Un peu moins de deux mois après avoir pris la quatrième place de son cinquième Vendée Globe, en 74 jours et demi, Jérémie Beyou remet actuellement en route son projet Imoca, avec dans le viseur la Transat Café L’Or en fin d’année et la Route du Rhum-Destination Guadeloupe 2026. Tip & Shaft a échangé avec le skipper de Charal.
A l’arrivée du Vendée Globe, tu disais que ta quatrième place sonnait comme une victoire, peux-tu nous expliquer en quoi ?
C’est clair que sur cette édition, je venais chercher la victoire tout court, pas celle des 37 autres, derrière les trois premiers. Bruno Jourdren dit souvent qu’on ne peut pas être partout sur le plan d’eau, à un moment, il faut choisir, et si tu te retrouves collé du mauvais côté, il faut passer à autre chose, optimiser et sortir en tête du groupe dans lequel tu es. C’est ce qui s’est passé sur ce Vendée : avec d’autres, on s’est rapidement retrouvés séparés des trois leaders dans le Grand Sud, sans opportunité pour revenir. L’objectif est alors devenu de terminer premier de ce groupe. C’est ce que j’ai réussi à faire avec cette quatrième place, ce qui n’était pas évident, avec les Thomas Ruyant, Sam Goodchild, Nico Lunven, Boris Herrmann… C’est en cela que j’ai parlé de victoire.
Est-ce que ça a été difficile mentalement de faire le deuil de la victoire ?
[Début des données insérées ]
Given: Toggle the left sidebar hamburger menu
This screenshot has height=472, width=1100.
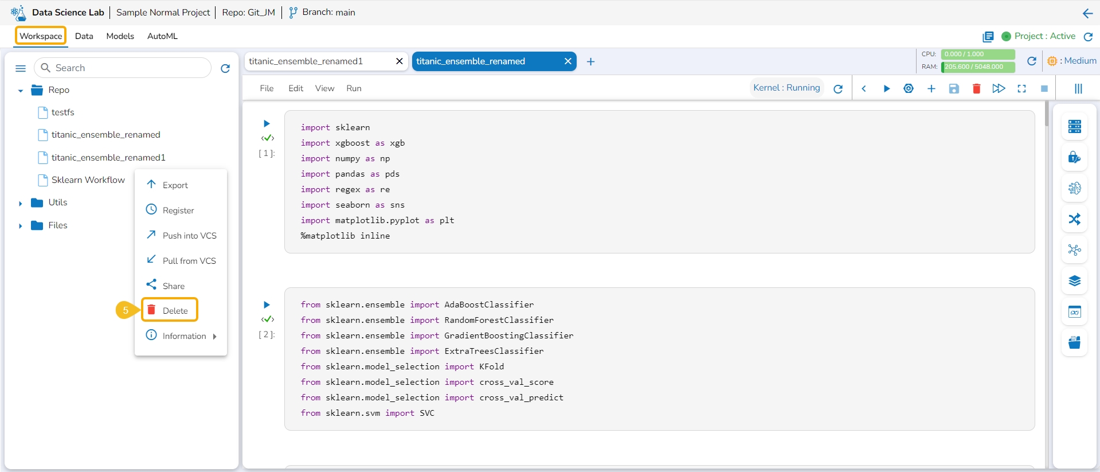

Il y a eu plusieurs phases. Quand il a fallu négocier la fameuse dépression dans l’Indien, je savais que Charlie allait ressortir devant, mais j’étais vraiment dans l’action. Ce qui a été plus difficile, c’est que derrière, on a pris la dorsale plein fer, on ne pensait pas être ralentis aussi longtemps, ce deuxième effet kiss cool a été plus dur à avaler. Ensuite, je me disais qu’après le cap Horn, il y aurait peut-être des possibilités de resserrement, d’autant que lorsque je suis entré dans le Pacifique, je voyais les premiers buter au Horn. Mais rapidement, ce scénario est devenu obsolète, on a vu que ça allait s’ouvrir pour eux, et là, ça a été plus dur à vivre, je savais que c’était terminé.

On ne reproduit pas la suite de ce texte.